The Minister of Education and Science Krasimir Valchev recently announced that the Ministry of Education and Science (MES) had been working on an amendment to the Higher Education Act which will introduce changes to the model of academic self-rule. According to experts from the Ministry, the current model was a suitable option in the 1990s, but today universities should become “dynamic, responsible and active”. As Minister Krasimir Valchev put it – the status quo should be changed, and went on to define this status quo as “a model under which educational institutions are in a state of timelessness.”

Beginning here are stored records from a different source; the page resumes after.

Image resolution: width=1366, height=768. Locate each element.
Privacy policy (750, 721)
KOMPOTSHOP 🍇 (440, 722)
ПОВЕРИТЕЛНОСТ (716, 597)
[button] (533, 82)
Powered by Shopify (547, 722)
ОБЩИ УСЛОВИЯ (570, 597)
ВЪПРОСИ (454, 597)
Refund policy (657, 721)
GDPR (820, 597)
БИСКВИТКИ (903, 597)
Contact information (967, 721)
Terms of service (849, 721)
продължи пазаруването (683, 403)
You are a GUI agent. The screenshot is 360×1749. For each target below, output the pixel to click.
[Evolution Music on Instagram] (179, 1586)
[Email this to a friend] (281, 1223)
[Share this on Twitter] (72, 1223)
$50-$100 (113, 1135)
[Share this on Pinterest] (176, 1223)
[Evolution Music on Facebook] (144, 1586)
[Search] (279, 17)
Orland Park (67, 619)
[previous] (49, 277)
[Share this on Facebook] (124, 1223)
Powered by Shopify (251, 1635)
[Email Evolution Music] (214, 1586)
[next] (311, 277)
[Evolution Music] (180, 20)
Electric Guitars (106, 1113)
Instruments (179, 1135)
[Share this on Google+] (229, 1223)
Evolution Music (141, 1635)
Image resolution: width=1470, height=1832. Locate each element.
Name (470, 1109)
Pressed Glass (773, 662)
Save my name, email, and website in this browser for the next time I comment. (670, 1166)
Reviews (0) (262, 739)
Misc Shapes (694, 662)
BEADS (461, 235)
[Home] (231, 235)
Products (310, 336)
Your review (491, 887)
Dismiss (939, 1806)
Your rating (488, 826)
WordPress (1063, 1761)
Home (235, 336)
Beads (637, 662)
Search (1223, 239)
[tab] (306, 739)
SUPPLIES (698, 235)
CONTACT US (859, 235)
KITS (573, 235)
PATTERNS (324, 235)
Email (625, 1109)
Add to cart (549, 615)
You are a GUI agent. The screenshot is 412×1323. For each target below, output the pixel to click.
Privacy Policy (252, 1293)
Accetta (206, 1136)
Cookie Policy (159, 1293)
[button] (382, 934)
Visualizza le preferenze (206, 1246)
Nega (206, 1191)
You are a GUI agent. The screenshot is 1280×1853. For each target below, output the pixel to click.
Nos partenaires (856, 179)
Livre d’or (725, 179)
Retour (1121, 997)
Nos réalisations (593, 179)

It is a fact that over the past three years admissions in universities declined by 13,000 and the changes on the labor market have spelled new challenges to the Ministry with a view to training specialists for the future, Krasimir Valchev admitted. On 8 October he joined a national forum focused on the “Challenges facing state higher learning institutions in Bulgaria”, organized by the Higher Education and Science trade union at the Confederation of Independent Trade Unions in Bulgaria, the University of Economy and St. Kliment Ohridski University of Sofia. There the minister declared an already planned increase of the budget for education in 2019. Extra financing for primary and secondary schools and universities comes to at least 200 million euro. Most of it will be used to raise teachers’ wages. Another part of financing is earmarked for activities by interests, supporting inclusive education and for free snacks for kids in primary schools. About 20 million euro more has been earmarked for universities. Priority will be given to agrarian and engineering sciences, arts and medicine. More young people will be trained in mathematics, physics and pedagogy, because the market needs such specialists. There are plans to abolish even mandatory state tuition fees for students who opt for these majors.
The Council of Rectors has come up with a proposal for a moratorium on the growing number of universities in Bulgaria. It will be introduced for discussion together with the amendments to the Higher Education Act, Minister Valchev vowed. Taking a question from the press he noted that “both systems – state and private universities are linked up. If we cut admissions in majors where we want to train fewer students it is likely that admissions will be up for such majors in private universities.The core of the matter is whether the state – in its will to restructure admissions as per the needs of the labor market – has enough justification to regulate admissions in private universities as well,” Minister Krasimir Valchev specified.